L’industrie graphique en chiffres

18 décembre 2017

Décembre est le mois des classements et des statistiques. Saviez-vous, par exemple, qu’Ed Sheeran a tenu 15 semaines à la première place de l’Ultratop 50 flamand avec Shape of you ? Ou que l’IRM a mesuré le 16 octobre à Uccle la journée estivale la plus tardive dans l’année, avec un maximum de température de 25,7 °C ? Un record absolu. Au seuil de l’an 2018, Nouvelles Graphiques préfère se plonger dans des chiffres et pourcentages plus instructifs sur le devenir de l’industrie graphique. Où en sommes-nous ? À quoi pouvons-nous nous attendre ? Comment y réagir ?

“Notre marché a reculé de 4,7 % en 2016, et de 2 % au premier semestre 2017. L’emploi diminue depuis déjà des années et le pouvoir concurrentiel est affecté par plusieurs pays européens. Nous sommes en outre le seul secteur à présenter des chiffres négatifs au sein de la FEB. » Tel était le résumé de la situation fait fin septembre par Febelgra, dans son plaidoyer pour une « augmentation de salaire réaliste » dans le cadre de la concertation sociale.

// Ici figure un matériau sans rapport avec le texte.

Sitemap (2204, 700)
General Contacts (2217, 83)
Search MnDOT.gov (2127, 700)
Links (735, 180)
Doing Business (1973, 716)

L’industrie graphique détonne effectivement dans le rapport d’enquête conjoncturelle publié par la Fédération des entreprises de Belgique vers le milieu de l’année. Elle n’est toutefois pas la seule : si 48 % des secteurs interrogés avaient vu leur activité augmenter pendant les six premiers mois de l’année 2017, 33 % avaient noté une stabilisation, et 19 % une baisse. « Dans ce dernier groupe, nous trouvons le commerce, dont le chiffre d’affaires a reculé à cause des attentats, et l’industrie graphique, qui est en train de s’adapter à la digitalisation. Un autre secteur dans ce groupe est celui du textile, dont le Royaume-Uni est le troisième marché de débouchés (12,4 % des exportations belges). Il a aussi ressenti l’impact du Brexit, en l’occurrence à cause de la dévaluation de la livre sterling, qui rend les exportations en euros plus chères. »

Optimisme mesuré

La FEB sent par ailleurs souffler un vent d’optimisme dans toute les branches de l’industrie belge qu’elle représente : « En ce qui concerne les prévisions pour les six prochains mois, c’est la première fois en six ans qu’aucun secteur interrogé ne s’attend à une baisse de ses activités. 33 % des secteurs s’attendent à une amélioration de leur activité et 67 % à une stabilisation au rythme de croissance actuel. » Cette dernière catégorie représente 14 des 21 secteurs, dont les industries graphique et papetière.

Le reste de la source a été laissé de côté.